The nylan space-suit is sort of a one-piece jumpsuit that you step into and zip up the front. It's one of those nano-zippers that disappears when you zip it. You can't even feel it. The wrists and the ankles are snug-fitting. So is the collar around the neck. This is again to keep skin flakes and hairs from being spread around. There are slipperlike shoes to wear too. The whole thing is kind of like dressing for a clean-room. There were also shower caps for people who didn't want to cut their hair and other caps for people who did, but the caps were optional; we didn't have to wear them. Stinky and I both did. Dad and Weird decided not to.

It felt like Halloween and after we were done, we all looked like Hallo-weenies. After Weird told him he was as smooth and as cute as a girl, Stinky went dancing around the room singing, "I'm a girl now, I'm a girl now." I just made a face and looked embarrassed. Was this really necessary? But Dad said we'd get used to it and we'd probably find it a lot more comfortable than trying to keep wearing our Earth-clothes. So we packed them all up in the dirty clothes bag and put them in the closet and forgot about them.

VISION

It takes twenty-four hours to get to Geostationary. If you take an express, you can do it in six hours, but they only run express cars two or three times a day, and they're very expensive because they use rocket assists and special tracks.
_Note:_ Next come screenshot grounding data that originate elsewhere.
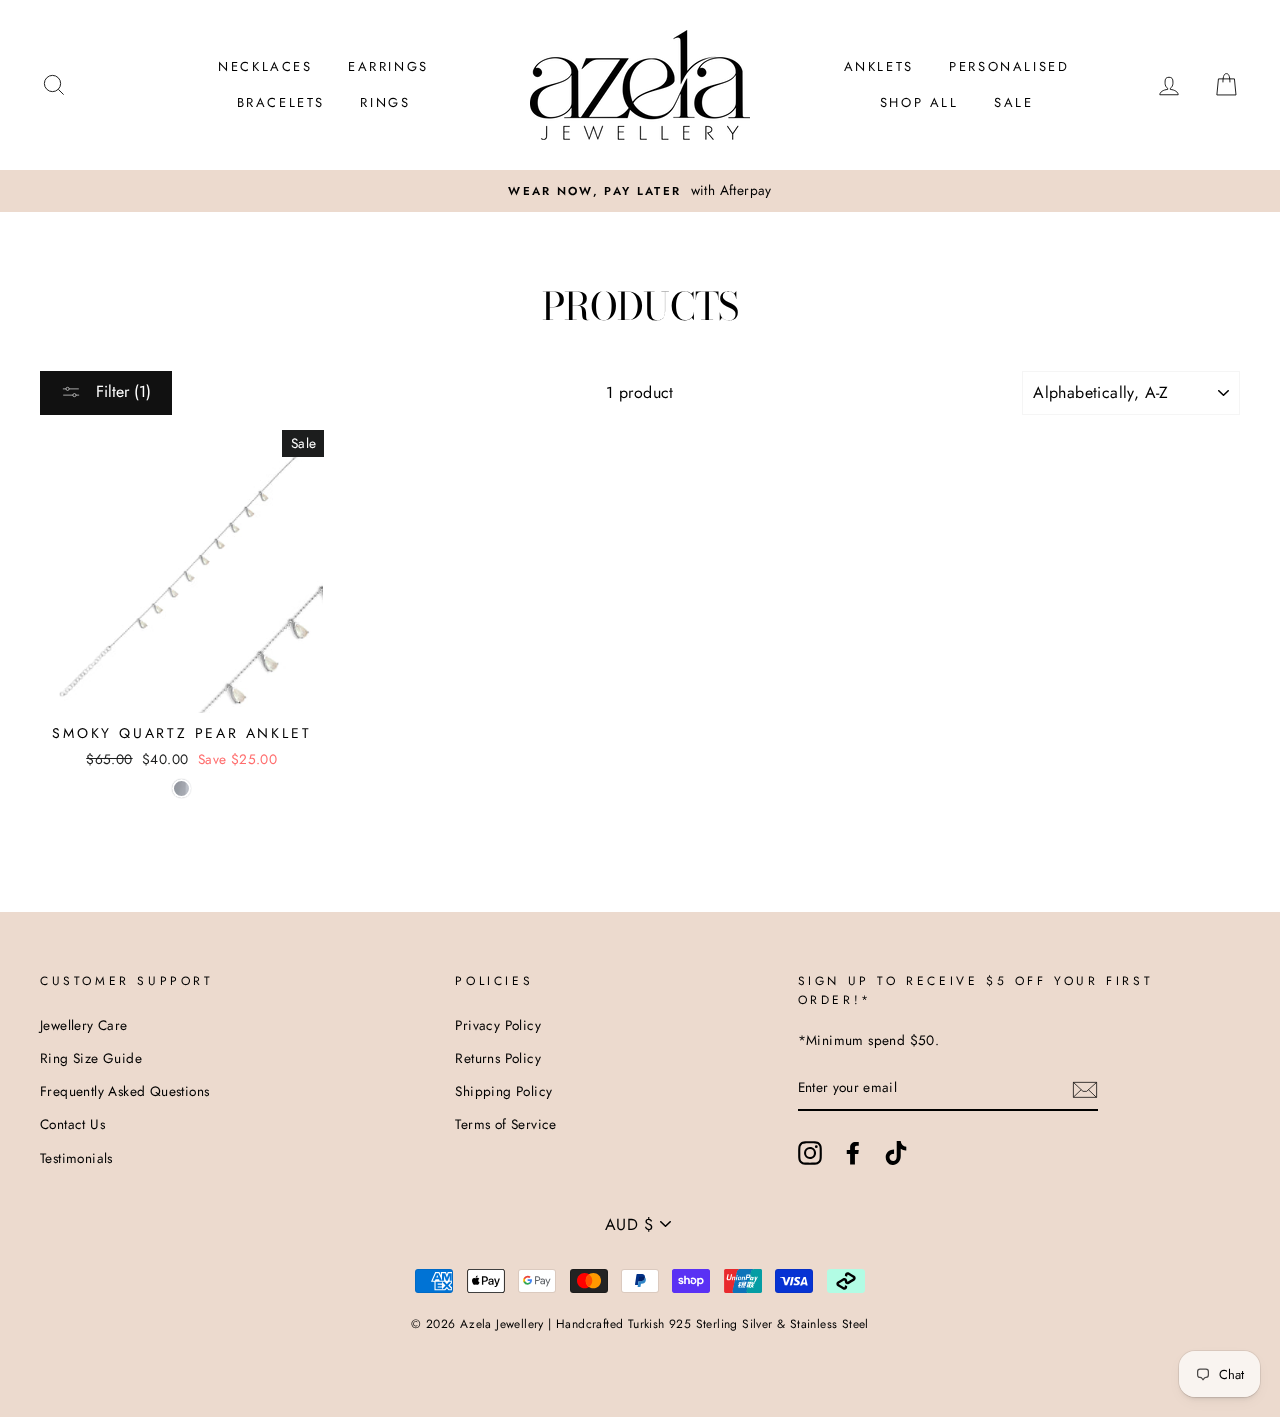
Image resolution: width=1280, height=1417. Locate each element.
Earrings (388, 66)
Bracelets (281, 102)
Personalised (1009, 66)
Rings (385, 102)
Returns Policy (498, 1058)
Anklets (879, 66)
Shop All (919, 102)
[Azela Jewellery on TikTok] (896, 1153)
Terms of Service (505, 1124)
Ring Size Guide (91, 1058)
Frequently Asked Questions (124, 1091)
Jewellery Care (84, 1025)
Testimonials (76, 1158)
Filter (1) (121, 391)
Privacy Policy (498, 1025)
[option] (640, 191)
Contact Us (72, 1124)
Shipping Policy (503, 1091)
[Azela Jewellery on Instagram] (810, 1153)
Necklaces (265, 66)
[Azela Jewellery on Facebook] (853, 1153)
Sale (1013, 102)
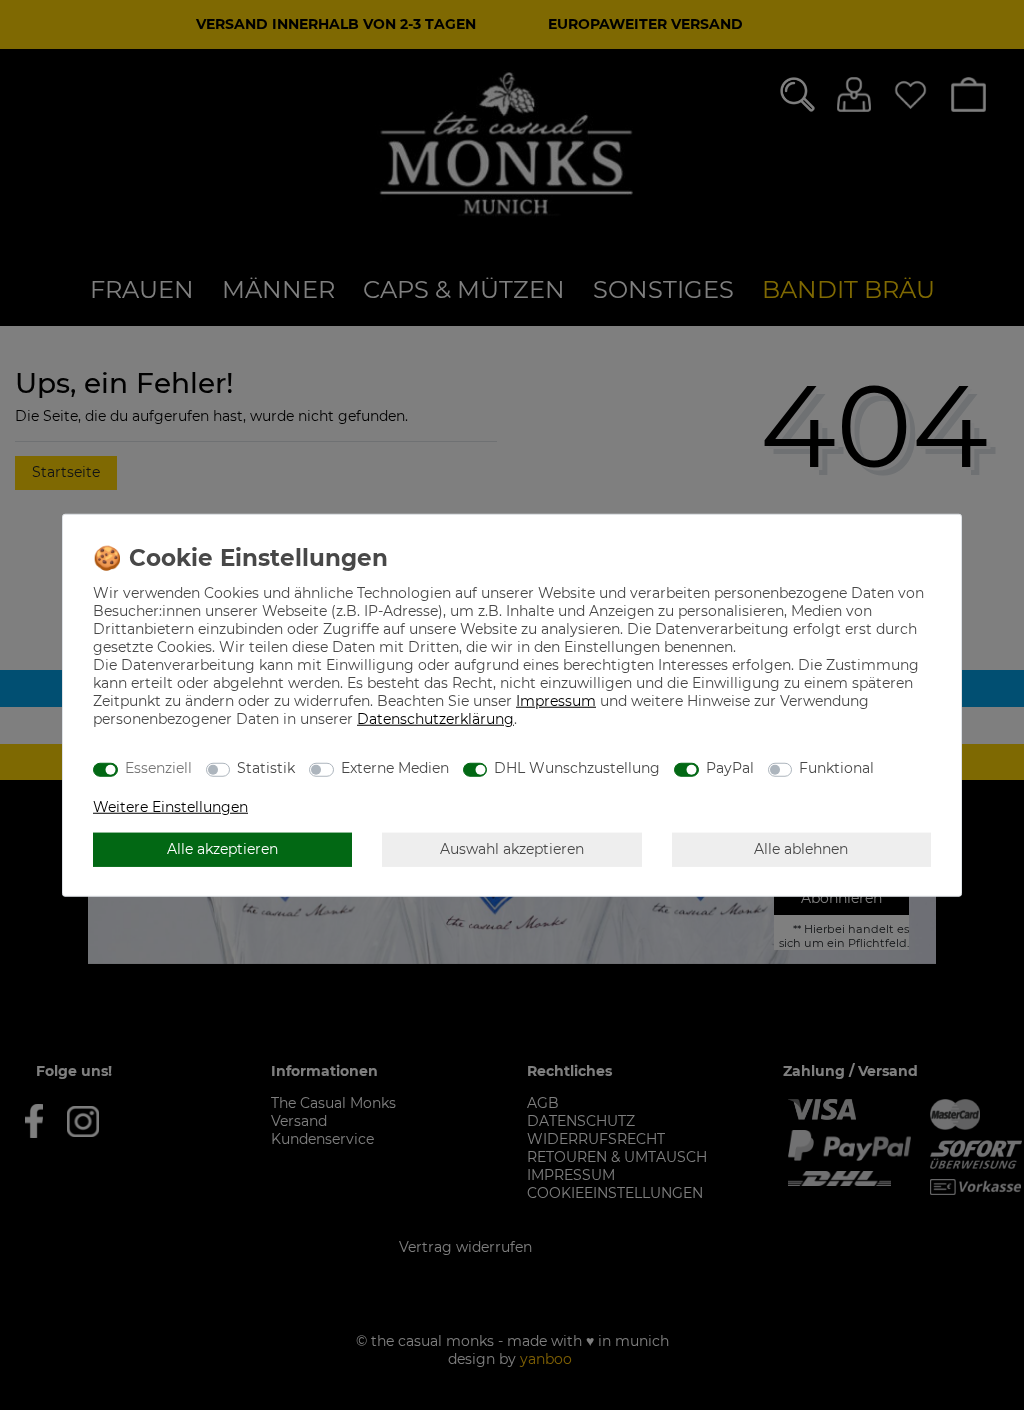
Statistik (266, 768)
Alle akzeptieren (222, 849)
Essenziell (158, 768)
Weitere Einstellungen (170, 806)
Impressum (556, 700)
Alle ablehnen (801, 849)
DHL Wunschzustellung (577, 768)
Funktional (836, 768)
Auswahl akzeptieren (512, 849)
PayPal (730, 768)
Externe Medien (395, 768)
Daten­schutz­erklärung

There are also maintenance tracks and balance tracks. The cables are thick enough now so that they can have multiple tracks on each one.

The balance tracks are mostly above One-Hour. They're on the opposite side of the cable from the main tracks, but every so often, you can see the long bulge of a water-pod hanging in place. There are several thousand water-pods on the Line, and they move up and down on their tracks as needed, to counterbalance any big waves in the cable, like the ones caused by Hurricane Charles below.
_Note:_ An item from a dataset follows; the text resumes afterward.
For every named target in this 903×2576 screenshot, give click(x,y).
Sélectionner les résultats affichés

Most people think the cables are rigid, but they're not. Well, they are if you look only at a small section at a time—like a few thousand meters or so—and gravity helps too. But when you consider that the cable is really thousands of kilometers long—all the way up to Geostationary and then half again as far out beyond for balance—a whole different scale of physics comes into play. Dad says that on that scale, a continent has the consistency of chocolate cake, and the cable is like a piece of spider web, so it will react to certain kinds of very big movements—like a hurricane, for instance.

It sets up waves. That's why the water-pods are moved up and down to different places to help damp the waves. I don't really understand all of the mechanics, but it has something to do with breaking the rhythm—or maybe that's braking the rhythm. Anyway, it's like not letting all the soldiers march in step across the bridge or it'll collapse.

This was all explained in another program. It didn't matter what time it was, there were always programs about the orbital elevator: about how it was built and when the first cars were dropped down it and when public service began and how many passengers use the cable every day and how many people there are on the cable at any given moment—stuff like that.